__Activity__
Within the records below, find the line with "Instruction: Expand the" and the line with "Select the Home Assistant name text", then reproduce exactly those two lines and all lines between them, without any picture.

[Items from a dataset]
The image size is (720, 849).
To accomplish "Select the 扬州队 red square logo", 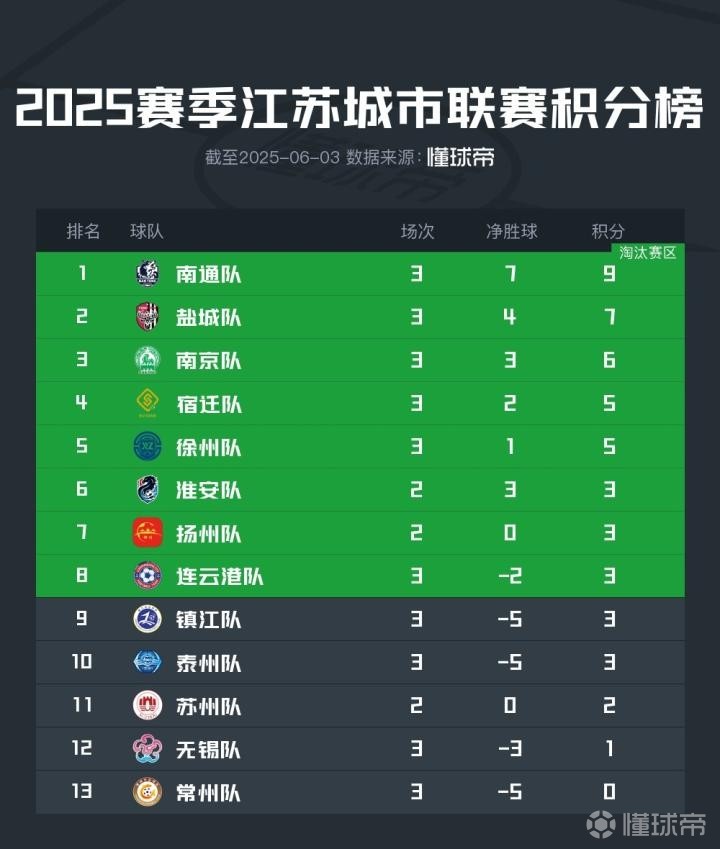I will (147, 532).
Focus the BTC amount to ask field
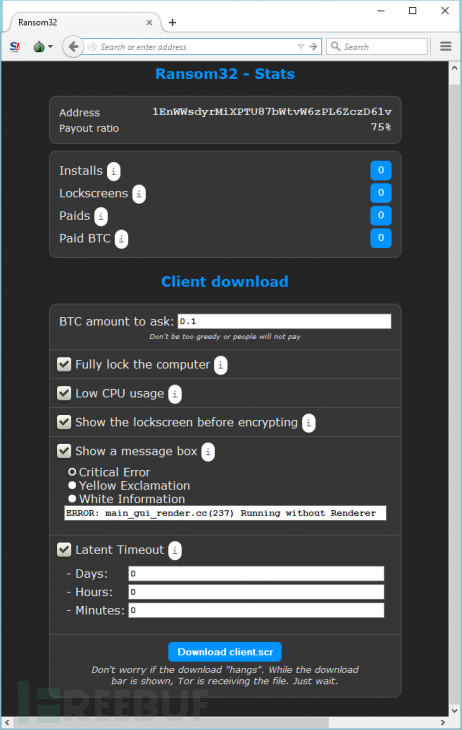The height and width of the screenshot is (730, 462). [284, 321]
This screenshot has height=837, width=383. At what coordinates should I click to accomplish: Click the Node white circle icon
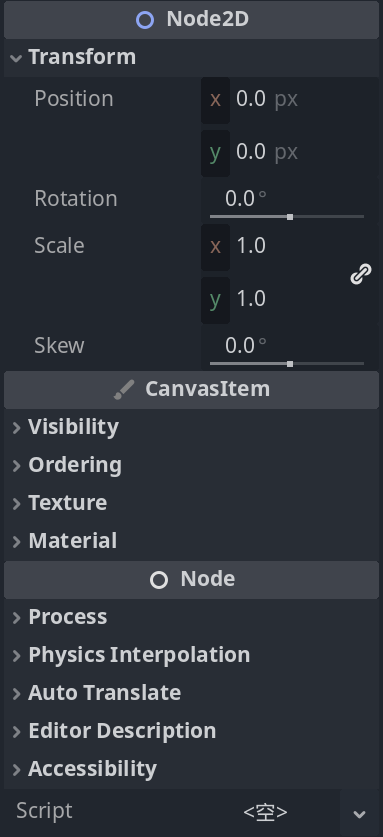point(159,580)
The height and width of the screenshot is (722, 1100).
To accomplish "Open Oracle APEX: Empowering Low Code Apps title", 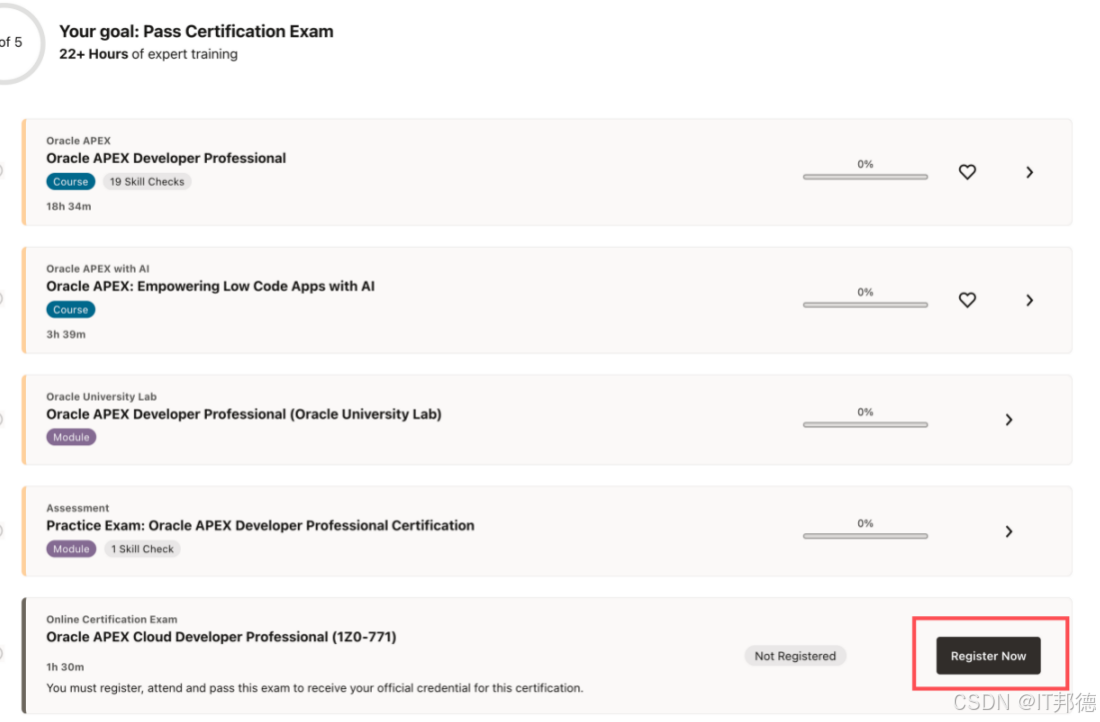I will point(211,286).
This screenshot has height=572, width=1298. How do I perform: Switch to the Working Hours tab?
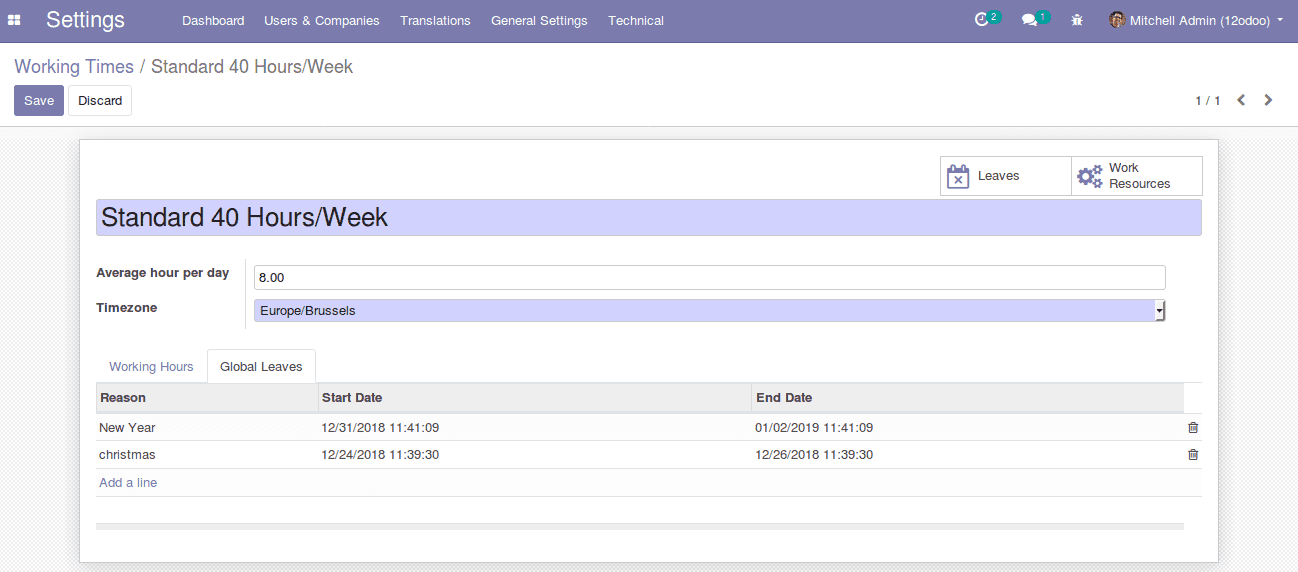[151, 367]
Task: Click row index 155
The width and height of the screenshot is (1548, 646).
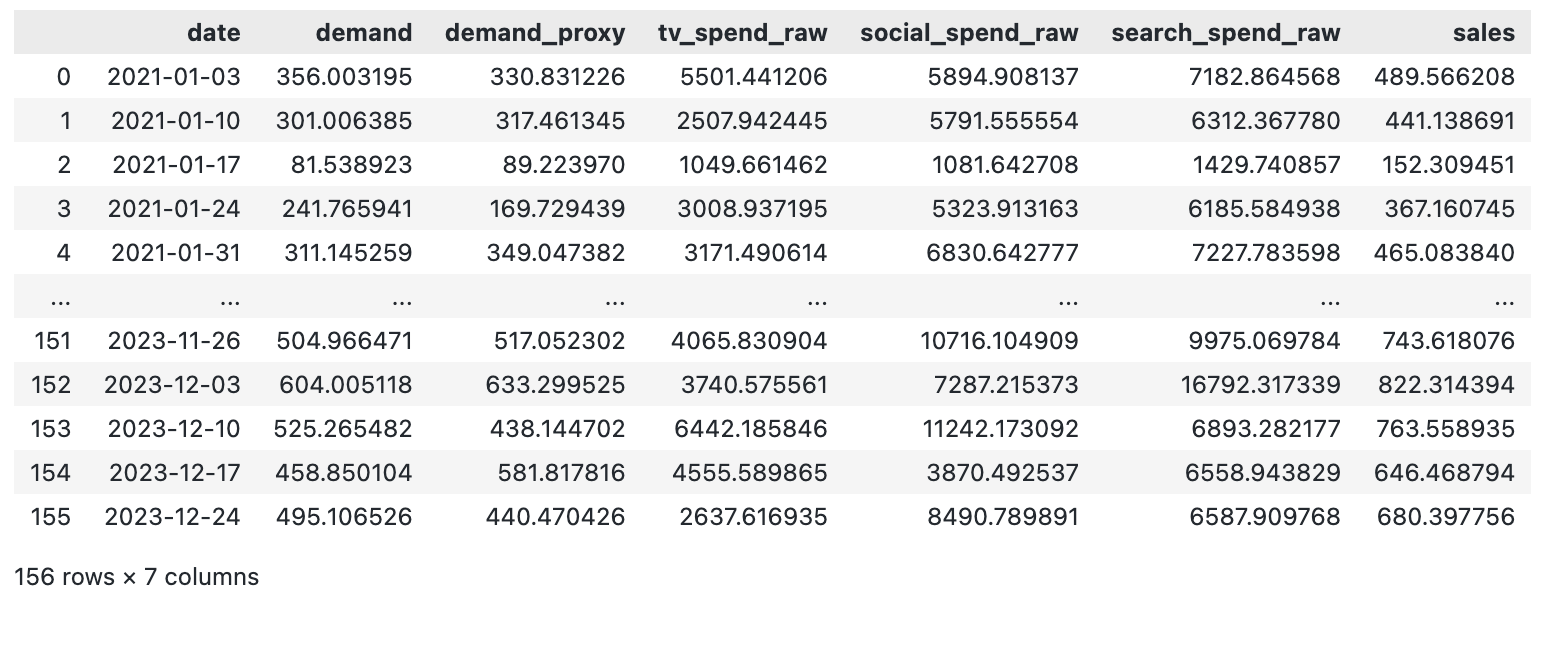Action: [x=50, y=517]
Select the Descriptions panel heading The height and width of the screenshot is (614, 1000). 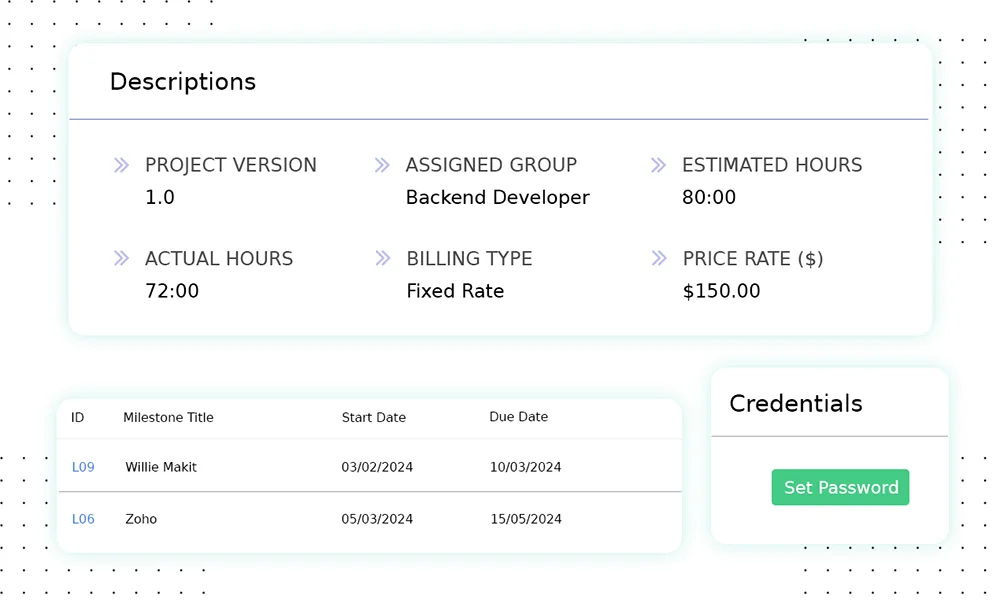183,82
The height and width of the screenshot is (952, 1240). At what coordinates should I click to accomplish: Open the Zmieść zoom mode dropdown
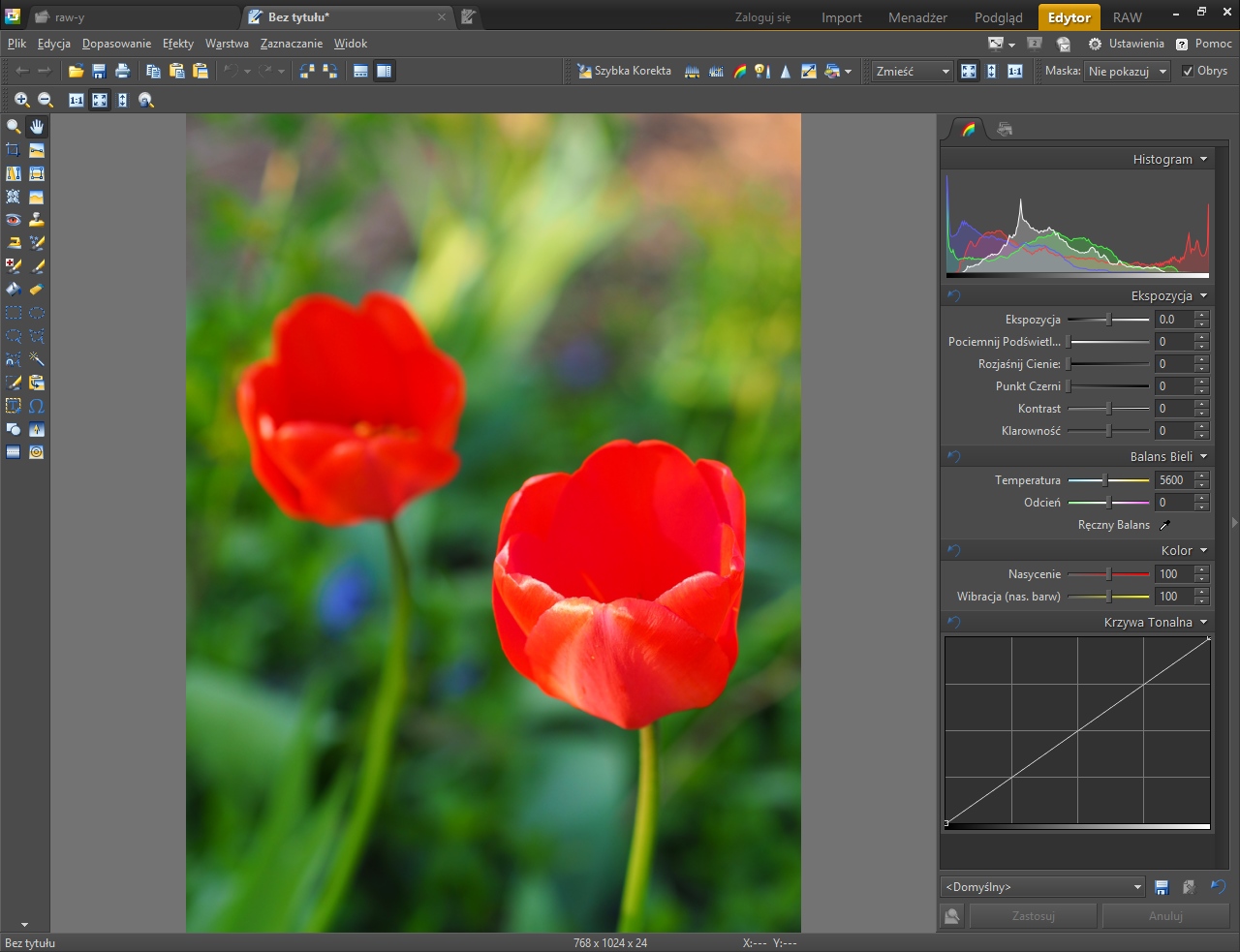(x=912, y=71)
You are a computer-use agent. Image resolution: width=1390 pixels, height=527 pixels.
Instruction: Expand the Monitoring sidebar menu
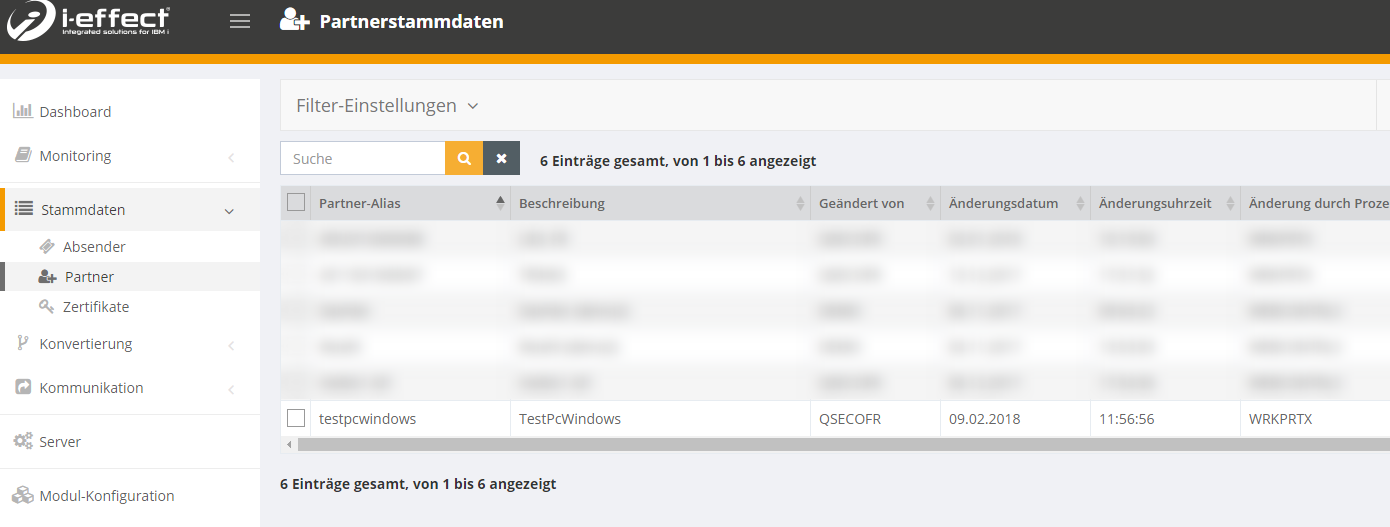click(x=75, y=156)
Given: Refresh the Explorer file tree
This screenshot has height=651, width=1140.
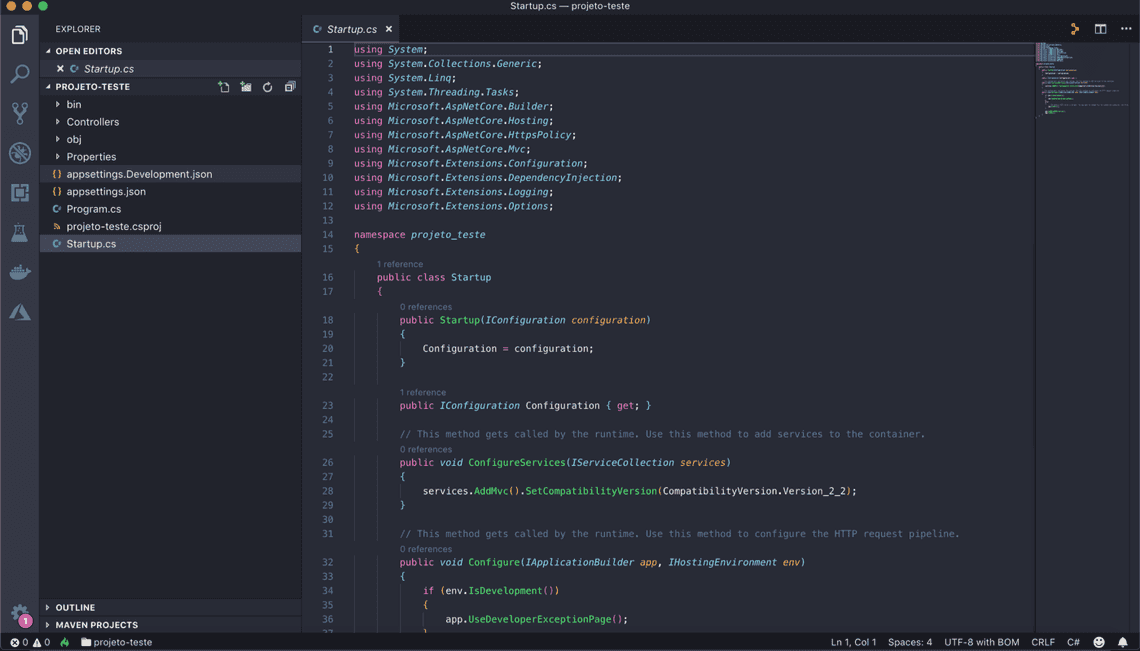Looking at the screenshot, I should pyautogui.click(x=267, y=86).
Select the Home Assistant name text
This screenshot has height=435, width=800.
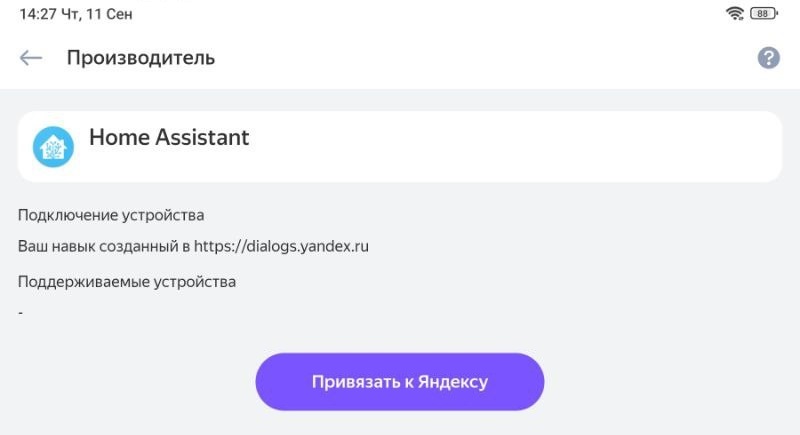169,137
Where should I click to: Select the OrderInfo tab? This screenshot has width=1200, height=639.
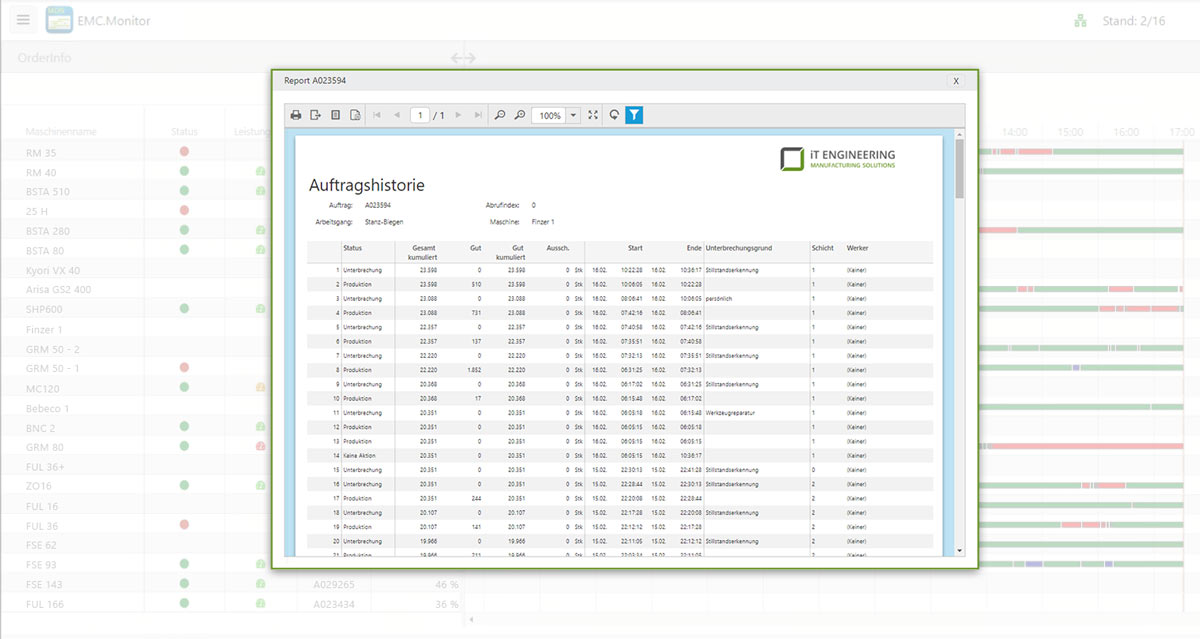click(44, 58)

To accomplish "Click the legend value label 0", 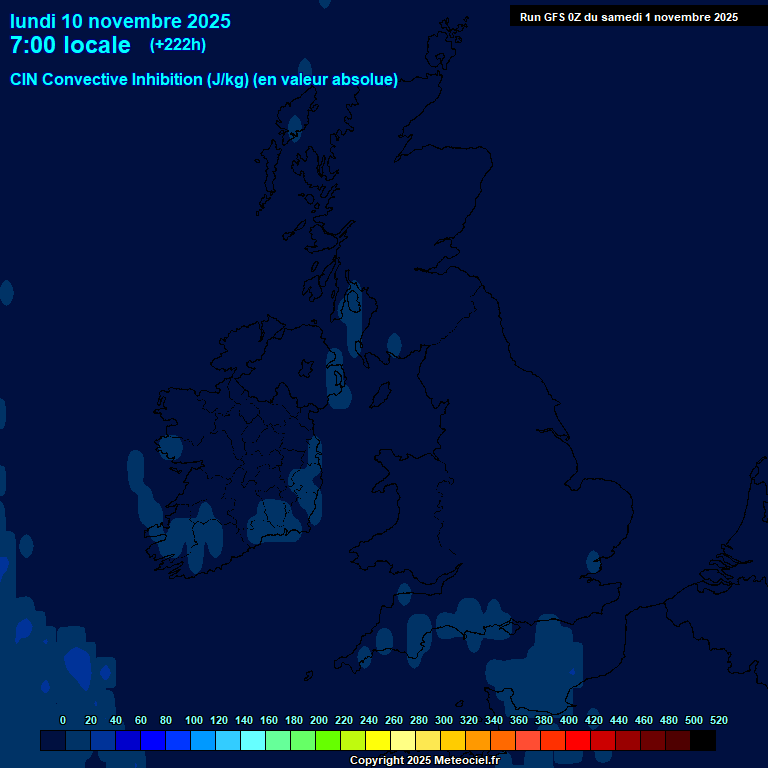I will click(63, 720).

__Worked solution__
Instruction: Expand the Monitoring sidebar menu
click(x=75, y=156)
Given: Refresh the Explorer file tree
This screenshot has height=651, width=1140.
Looking at the screenshot, I should pyautogui.click(x=267, y=86).
Select the Home Assistant name text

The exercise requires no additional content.